Reproduce the records from the start through the line containing "coord(98,57)", and leave the pictures out of your answer.

## BEGIN RECORDS FOR THE EXERCISE

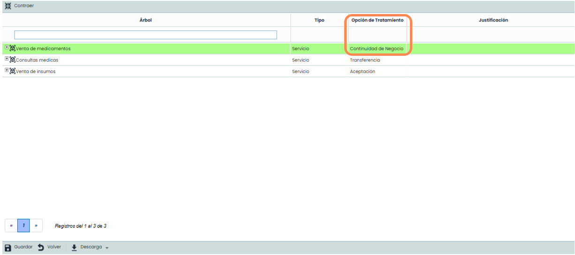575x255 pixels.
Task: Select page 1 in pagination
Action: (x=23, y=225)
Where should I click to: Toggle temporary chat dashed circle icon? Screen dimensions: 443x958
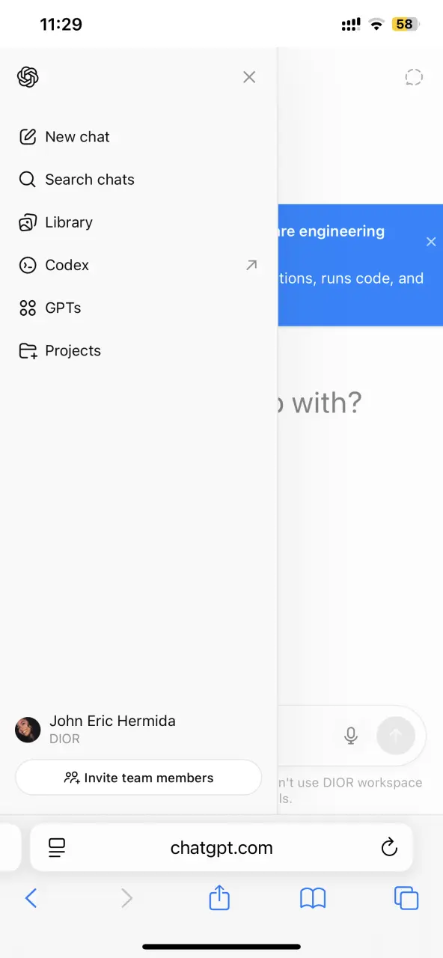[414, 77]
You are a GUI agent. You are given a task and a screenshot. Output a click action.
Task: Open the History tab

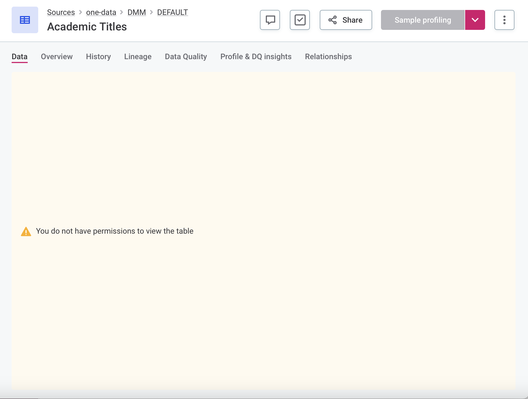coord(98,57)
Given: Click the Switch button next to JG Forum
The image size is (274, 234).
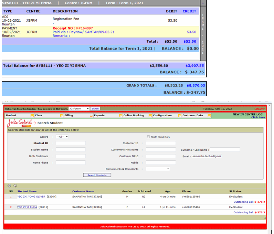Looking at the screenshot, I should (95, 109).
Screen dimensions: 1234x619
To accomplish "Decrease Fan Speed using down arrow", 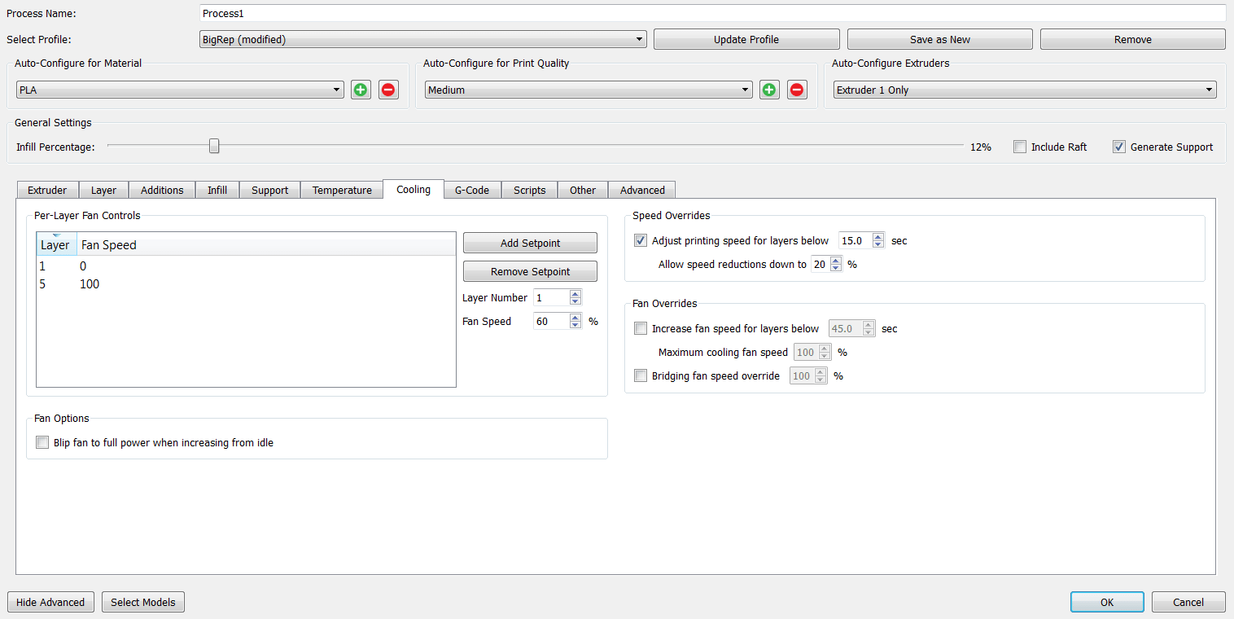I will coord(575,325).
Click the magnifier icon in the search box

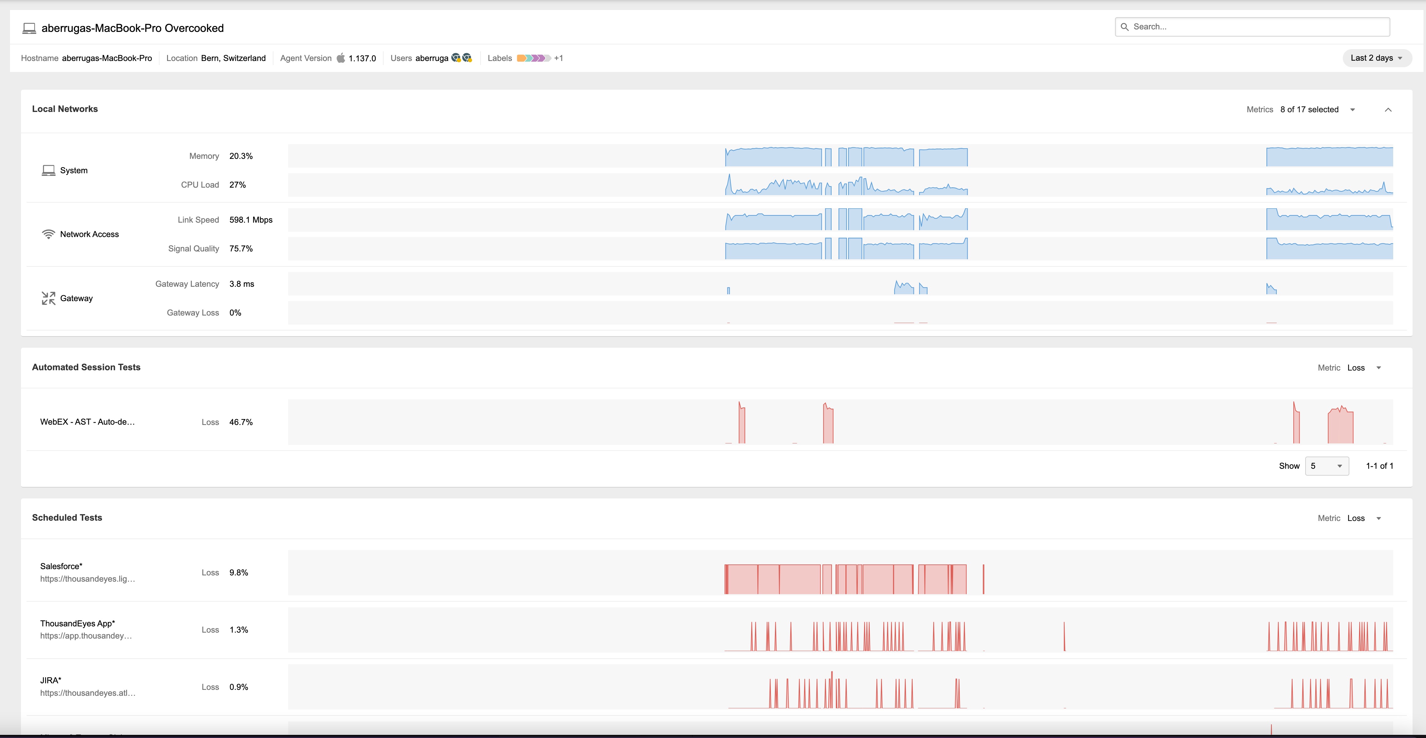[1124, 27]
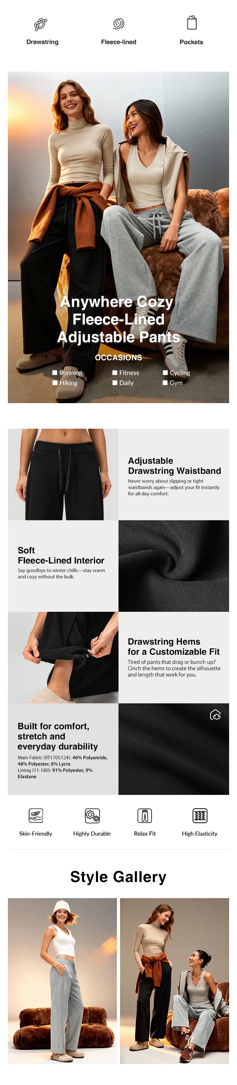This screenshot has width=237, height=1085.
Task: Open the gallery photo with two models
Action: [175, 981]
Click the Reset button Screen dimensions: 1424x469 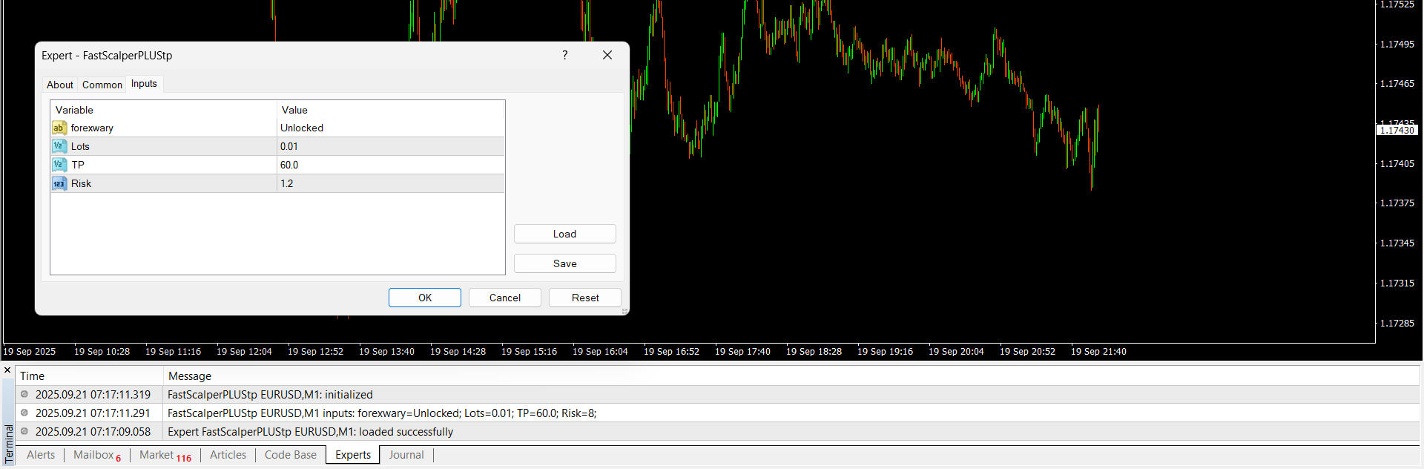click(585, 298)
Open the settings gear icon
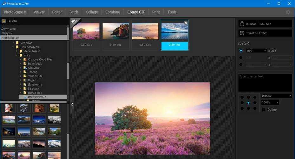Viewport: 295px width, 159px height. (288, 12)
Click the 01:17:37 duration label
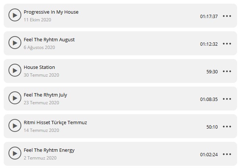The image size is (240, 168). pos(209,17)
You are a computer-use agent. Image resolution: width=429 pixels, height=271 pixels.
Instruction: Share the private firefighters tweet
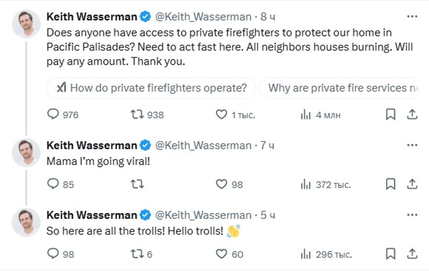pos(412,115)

## END RECORDS FOR THE EXERCISE

COMPLETED EXERCISE.
575x255 pixels.
Task: Select page 1 in pagination
Action: (x=23, y=225)
Where should I click to: Toggle temporary chat dashed circle icon? Screen dimensions: 443x958
[414, 77]
You are a GUI agent. You are given a task and a screenshot. Output a click action.
Task: Open the History tab

coord(98,57)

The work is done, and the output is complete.